Tiba-tiba aku tidak siap kalau Veronica mengetahui kedekatanku dengan Bintang. Hubunganku dengan Veronica jauh di atas segalanya. Aku tidak akan pernah membiarkan apa pun dan siapa pun menciptakan masalah di antara kami. Termasuk Bintang.
Kepanikan mulai menjajah nadi. Tanganku bergetar hebat karena rasa takut. Otakku mulai mencari cara agar Bintang lekas pergi. Setiap kali dia menoleh ke arahku, aku segera melayangkan tatapan tajam padanya. Namun, pria itu malah mengabaikannya. Dia hanya tersenyum dan tampak kian betah mengobrol dengan Veronica.
Lalu, dia menyadari kalau adikku itu sedang hamil. Dengan antusias, dia menyelamati Veronica dan Damien. Perhatiannya lantas terpusat penuh padaku.
"Kamu nggak pernah cerita sama saya kalau Veronica hamil," ucapnya.
Sontak mataku membulat. Kurasakan otot-otot di leherku menegang. Saluran pernapasanku pun ikut menyempit.
"Lho, kalian dekat?"
Pertanyaan dari Veronica itu memacu debar jantungku ke batas maksimal. Kemampuanku berbicara mendadak lenyap, terlebih ketika Veronica menatapku heran. Bila diterjemahkan dengan kata-kata, tatapan itu seakan melontarkan pertanyaan "kenapa lo nggak pernah cerita ke gue?"
Bintang terkekeh. "Iya, kami―"
Suara Bintang membawa kesadaran dan tenaga kembali mengisi tubuhku. Spontan aku memotong kalimatnya.
"Partner."
Suaraku yang cukup kencang dan terdengar panik itu menyita perhatian tiga orang di sekitarku. Raut bingung Veronica sudah lenyap. Digantikan rasa terkhianati yang terbiaskan sangat nyata dari matanya.

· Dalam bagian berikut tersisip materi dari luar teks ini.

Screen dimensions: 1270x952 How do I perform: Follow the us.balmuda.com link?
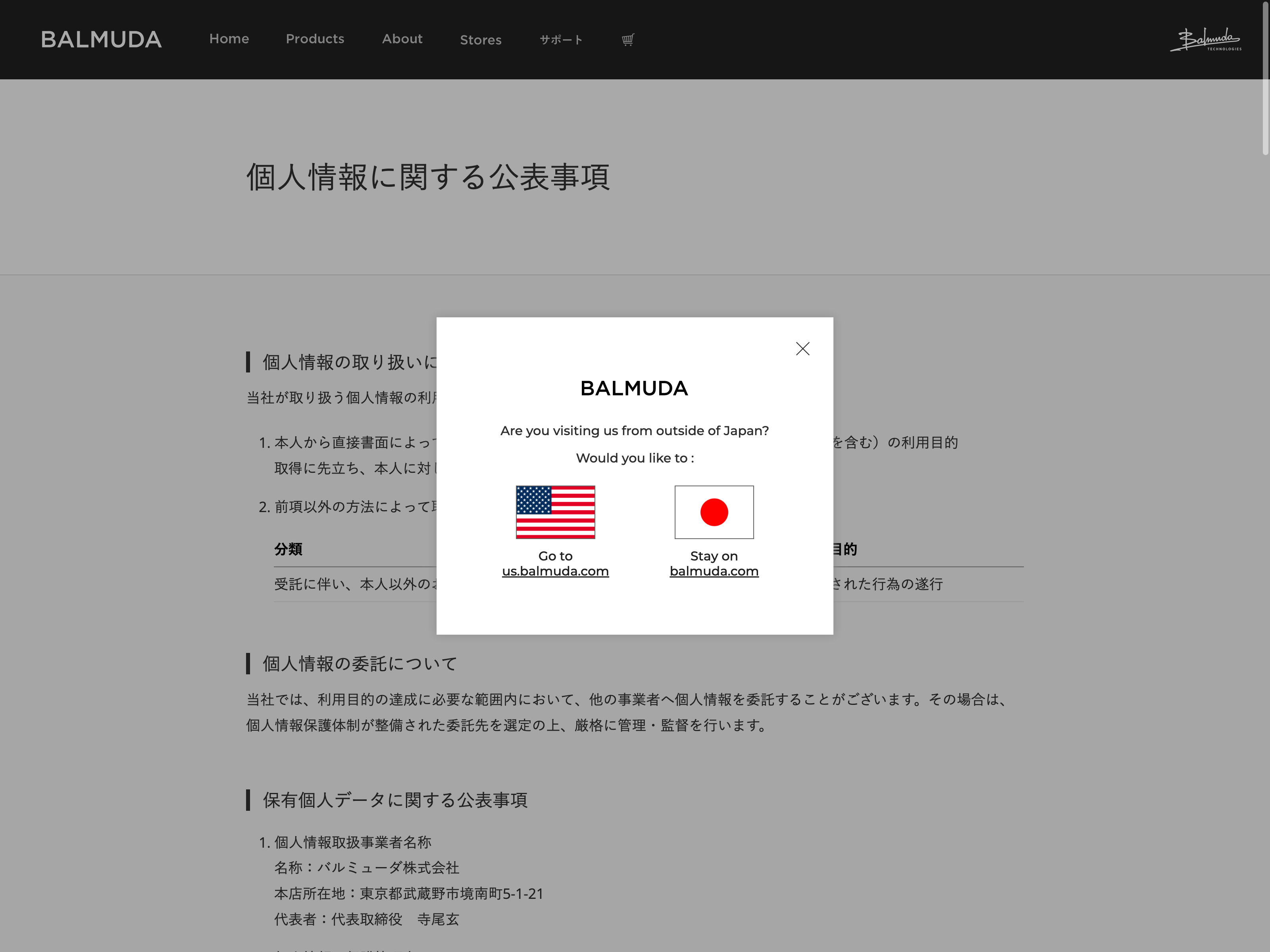coord(555,571)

"Partner, maksudnya?" tanya Damien yang terlihat masih buta dengan kecanggungan ini.
"Bintang ... klien saya," jawabku cepat sebelum Bintang sanggup berbicara. "M-maksudnya, salah satu usahanya dia kerja sama dengan perusahaan saya."
Veronica mengerling ke arah Bintang sekilas. "Cabang yang di mana, Bin?"
Yang ditanya tidak langsung menjawab. Penasaran, aku pun mendongak. Rupanya Bintang sudah menatapku lebih dulu. Segala keceriaan yang melingkupinya pupus tanpa sisa. Auranya menggelap. Mata sarat kekecewaan tertuju hanya kepadaku. Dipandang seperti itu olehnya tak ayal mengoyak batinku.
"Tangsel," jawab Bintang akhirnya. "Tapi, itu lebih ke arah creative space, sih. Yang mengelola teman gue. Gue cuma bantuin modal."
Bertepatan dengan itu, pramusaji datang membawakan pesananku dan Veronica. Setidaknya selama beberapa detik, aku bisa menyingkir dari serangan mata Bintang. Namun, keberuntunganku benar-benar habis malam ini saat Damien malah menawari Bintang bergabung bersama kami.
"Sebenarnya saya baru selesai makan, sih," ujar Bintang.
"Kok tadi gue nggak lihat lo?" tanya Veronica.
"Tadi gue di atas soalnya."
Adikku itu mengangguk paham, lantas mempersilakan Bintang duduk di sampingku. Sekali lagi, aku mencoba mengiba melalui tatapanku. Memintanya untuk menolak tawaran. Dari caranya membalas tatapanku, aku tahu dia memahami maksudku. Namun, entah apa yang berputar di dalam otaknya, dia justru patuh dan menyebelahiku. Dia menerima buku menu yang diangsurkan Damien dan langsung memesan secangkir kopi.
KAMU SEDANG MEMBACA
Falling For The Forbidden
RomanceThis story contains: - Adult language and situations (21+) - Swearing - Subject matter that some readers may find offensive and disturbing It is not suitable for younger readers. Reader discretion is advised. -- Tidak ada kakak yang lebih berdedikas...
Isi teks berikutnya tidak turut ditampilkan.